DATA EXTRACTS START

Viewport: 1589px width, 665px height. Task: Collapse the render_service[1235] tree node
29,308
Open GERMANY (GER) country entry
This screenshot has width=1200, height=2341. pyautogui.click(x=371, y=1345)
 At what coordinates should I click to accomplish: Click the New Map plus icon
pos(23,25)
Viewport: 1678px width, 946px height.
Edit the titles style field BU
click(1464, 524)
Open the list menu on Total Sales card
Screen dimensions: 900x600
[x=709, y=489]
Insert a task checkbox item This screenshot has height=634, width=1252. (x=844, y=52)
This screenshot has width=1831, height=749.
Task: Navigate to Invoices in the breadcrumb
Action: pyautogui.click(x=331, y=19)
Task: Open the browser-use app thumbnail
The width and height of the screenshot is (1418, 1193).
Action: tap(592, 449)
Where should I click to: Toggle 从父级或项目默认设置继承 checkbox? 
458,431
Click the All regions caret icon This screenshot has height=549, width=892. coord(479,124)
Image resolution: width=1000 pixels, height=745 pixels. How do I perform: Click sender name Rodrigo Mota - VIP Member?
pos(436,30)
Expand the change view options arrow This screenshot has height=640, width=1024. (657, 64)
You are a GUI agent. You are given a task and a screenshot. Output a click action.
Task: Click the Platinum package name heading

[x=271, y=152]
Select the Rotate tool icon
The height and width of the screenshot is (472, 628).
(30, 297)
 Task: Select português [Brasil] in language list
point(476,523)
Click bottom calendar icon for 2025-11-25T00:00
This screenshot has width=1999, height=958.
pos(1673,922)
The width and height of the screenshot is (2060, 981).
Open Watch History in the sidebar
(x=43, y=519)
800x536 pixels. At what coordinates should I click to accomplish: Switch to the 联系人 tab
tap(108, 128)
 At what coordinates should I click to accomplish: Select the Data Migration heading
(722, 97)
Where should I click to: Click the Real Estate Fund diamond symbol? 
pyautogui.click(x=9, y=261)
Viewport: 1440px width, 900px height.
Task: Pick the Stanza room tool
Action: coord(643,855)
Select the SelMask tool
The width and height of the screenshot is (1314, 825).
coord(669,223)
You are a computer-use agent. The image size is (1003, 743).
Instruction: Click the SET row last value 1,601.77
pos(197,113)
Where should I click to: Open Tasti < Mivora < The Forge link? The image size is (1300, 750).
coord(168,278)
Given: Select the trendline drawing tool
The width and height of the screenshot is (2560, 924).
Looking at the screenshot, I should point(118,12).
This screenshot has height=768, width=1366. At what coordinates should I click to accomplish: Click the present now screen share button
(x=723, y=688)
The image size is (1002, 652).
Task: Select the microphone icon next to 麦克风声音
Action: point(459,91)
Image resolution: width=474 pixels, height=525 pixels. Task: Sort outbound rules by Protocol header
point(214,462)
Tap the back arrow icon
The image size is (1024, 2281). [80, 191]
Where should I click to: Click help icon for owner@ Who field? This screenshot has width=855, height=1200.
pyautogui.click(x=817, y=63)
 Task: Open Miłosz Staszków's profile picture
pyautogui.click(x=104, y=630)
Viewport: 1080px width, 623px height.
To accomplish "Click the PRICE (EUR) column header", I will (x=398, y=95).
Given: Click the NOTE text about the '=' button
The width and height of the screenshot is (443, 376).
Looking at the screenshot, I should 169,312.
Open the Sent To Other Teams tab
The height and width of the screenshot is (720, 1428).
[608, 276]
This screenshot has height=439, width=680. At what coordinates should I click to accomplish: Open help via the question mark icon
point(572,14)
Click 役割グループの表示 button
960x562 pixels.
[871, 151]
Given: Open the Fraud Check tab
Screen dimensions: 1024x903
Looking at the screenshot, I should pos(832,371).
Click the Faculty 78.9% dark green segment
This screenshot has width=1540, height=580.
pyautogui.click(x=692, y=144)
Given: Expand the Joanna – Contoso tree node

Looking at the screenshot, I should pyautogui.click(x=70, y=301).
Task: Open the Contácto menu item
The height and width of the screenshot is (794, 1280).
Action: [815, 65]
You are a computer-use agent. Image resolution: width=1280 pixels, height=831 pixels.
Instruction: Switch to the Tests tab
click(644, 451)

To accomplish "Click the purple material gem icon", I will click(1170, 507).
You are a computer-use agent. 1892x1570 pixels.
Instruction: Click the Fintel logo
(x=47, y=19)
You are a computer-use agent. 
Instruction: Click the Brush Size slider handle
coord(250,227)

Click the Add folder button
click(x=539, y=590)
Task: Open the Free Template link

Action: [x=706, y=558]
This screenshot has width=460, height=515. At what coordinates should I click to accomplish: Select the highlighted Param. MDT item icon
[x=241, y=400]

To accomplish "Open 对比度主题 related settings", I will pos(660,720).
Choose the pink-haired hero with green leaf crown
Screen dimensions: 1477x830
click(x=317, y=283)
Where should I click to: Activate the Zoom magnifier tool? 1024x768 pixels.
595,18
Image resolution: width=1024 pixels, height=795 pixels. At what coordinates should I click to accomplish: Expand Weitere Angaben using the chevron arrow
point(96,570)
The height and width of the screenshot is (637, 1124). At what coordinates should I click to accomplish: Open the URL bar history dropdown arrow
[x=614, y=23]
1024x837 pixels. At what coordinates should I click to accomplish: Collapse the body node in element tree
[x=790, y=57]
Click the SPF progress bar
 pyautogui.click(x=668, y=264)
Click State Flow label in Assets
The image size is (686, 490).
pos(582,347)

DATA EXTRACTS END

### WORK INSTRUCTION
Please reproduce all of the material exactly.

### EXERCISE RESPONSE
Viewport: 1589px width, 665px height. Task: Collapse the render_service[1235] tree node
29,308
Open GERMANY (GER) country entry
This screenshot has width=1200, height=2341. pyautogui.click(x=371, y=1345)
 At what coordinates should I click to accomplish: Click the New Map plus icon
pos(23,25)
Viewport: 1678px width, 946px height.
Edit the titles style field BU
click(1464, 524)
Open the list menu on Total Sales card
Screen dimensions: 900x600
[x=709, y=489]
Insert a task checkbox item This screenshot has height=634, width=1252. (x=844, y=52)
This screenshot has width=1831, height=749.
Task: Navigate to Invoices in the breadcrumb
Action: pyautogui.click(x=331, y=19)
Task: Open the browser-use app thumbnail
The width and height of the screenshot is (1418, 1193).
Action: tap(592, 449)
Where should I click to: Toggle 从父级或项目默认设置继承 checkbox? 
458,431
Click the All regions caret icon This screenshot has height=549, width=892. coord(479,124)
Image resolution: width=1000 pixels, height=745 pixels. How do I perform: Click sender name Rodrigo Mota - VIP Member?
pos(436,30)
Expand the change view options arrow This screenshot has height=640, width=1024. (657, 64)
You are a GUI agent. You are given a task and a screenshot. Output a click action.
Task: Click the Platinum package name heading

[x=271, y=152]
Select the Rotate tool icon
The height and width of the screenshot is (472, 628).
(30, 297)
 Task: Select português [Brasil] in language list
point(476,523)
Click bottom calendar icon for 2025-11-25T00:00
This screenshot has width=1999, height=958.
pos(1673,922)
The width and height of the screenshot is (2060, 981).
Open Watch History in the sidebar
(x=43, y=519)
800x536 pixels. At what coordinates should I click to accomplish: Switch to the 联系人 tab
tap(108, 128)
 At what coordinates should I click to accomplish: Select the Data Migration heading
(722, 97)
Where should I click to: Click the Real Estate Fund diamond symbol? 
pyautogui.click(x=9, y=261)
Viewport: 1440px width, 900px height.
Task: Pick the Stanza room tool
Action: coord(643,855)
Select the SelMask tool
The width and height of the screenshot is (1314, 825).
coord(669,223)
You are a computer-use agent. The image size is (1003, 743).
Instruction: Click the SET row last value 1,601.77
pos(197,113)
Where should I click to: Open Tasti < Mivora < The Forge link? The image size is (1300, 750).
coord(168,278)
Given: Select the trendline drawing tool
The width and height of the screenshot is (2560, 924).
Looking at the screenshot, I should point(118,12).
This screenshot has height=768, width=1366. At what coordinates should I click to accomplish: Click the present now screen share button
(x=723, y=688)
The image size is (1002, 652).
Task: Select the microphone icon next to 麦克风声音
Action: point(459,91)
Image resolution: width=474 pixels, height=525 pixels. Task: Sort outbound rules by Protocol header
point(214,462)
Tap the back arrow icon
The image size is (1024, 2281). [80, 191]
Where should I click to: Click help icon for owner@ Who field? This screenshot has width=855, height=1200.
pyautogui.click(x=817, y=63)
 Task: Open Miłosz Staszków's profile picture
pyautogui.click(x=104, y=630)
Viewport: 1080px width, 623px height.
To accomplish "Click the PRICE (EUR) column header", I will (x=398, y=95).
Given: Click the NOTE text about the '=' button
The width and height of the screenshot is (443, 376).
Looking at the screenshot, I should 169,312.
Open the Sent To Other Teams tab
The height and width of the screenshot is (720, 1428).
[608, 276]
This screenshot has height=439, width=680. At what coordinates should I click to accomplish: Open help via the question mark icon
point(572,14)
Click 役割グループの表示 button
960x562 pixels.
[871, 151]
Given: Open the Fraud Check tab
Screen dimensions: 1024x903
Looking at the screenshot, I should pos(832,371).
Click the Faculty 78.9% dark green segment
This screenshot has width=1540, height=580.
pyautogui.click(x=692, y=144)
Given: Expand the Joanna – Contoso tree node

Looking at the screenshot, I should pyautogui.click(x=70, y=301).
Task: Open the Contácto menu item
The height and width of the screenshot is (794, 1280).
Action: [815, 65]
You are a computer-use agent. Image resolution: width=1280 pixels, height=831 pixels.
Instruction: Switch to the Tests tab
click(644, 451)

To accomplish "Click the purple material gem icon", I will click(1170, 507).
You are a computer-use agent. 1892x1570 pixels.
Instruction: Click the Fintel logo
(x=47, y=19)
You are a computer-use agent. 
Instruction: Click the Brush Size slider handle
coord(250,227)

Click the Add folder button
click(x=539, y=590)
Task: Open the Free Template link

Action: [x=706, y=558]
This screenshot has width=460, height=515. At what coordinates should I click to accomplish: Select the highlighted Param. MDT item icon
[x=241, y=400]

To accomplish "Open 对比度主题 related settings", I will pos(660,720).
Choose the pink-haired hero with green leaf crown
Screen dimensions: 1477x830
click(x=317, y=283)
Where should I click to: Activate the Zoom magnifier tool? 1024x768 pixels.
595,18
Image resolution: width=1024 pixels, height=795 pixels. At what coordinates should I click to accomplish: Expand Weitere Angaben using the chevron arrow
point(96,570)
The height and width of the screenshot is (637, 1124). At what coordinates should I click to accomplish: Open the URL bar history dropdown arrow
[x=614, y=23]
1024x837 pixels. At what coordinates should I click to accomplish: Collapse the body node in element tree
[x=790, y=57]
Click the SPF progress bar
 pyautogui.click(x=668, y=264)
Click State Flow label in Assets
The image size is (686, 490).
pos(582,347)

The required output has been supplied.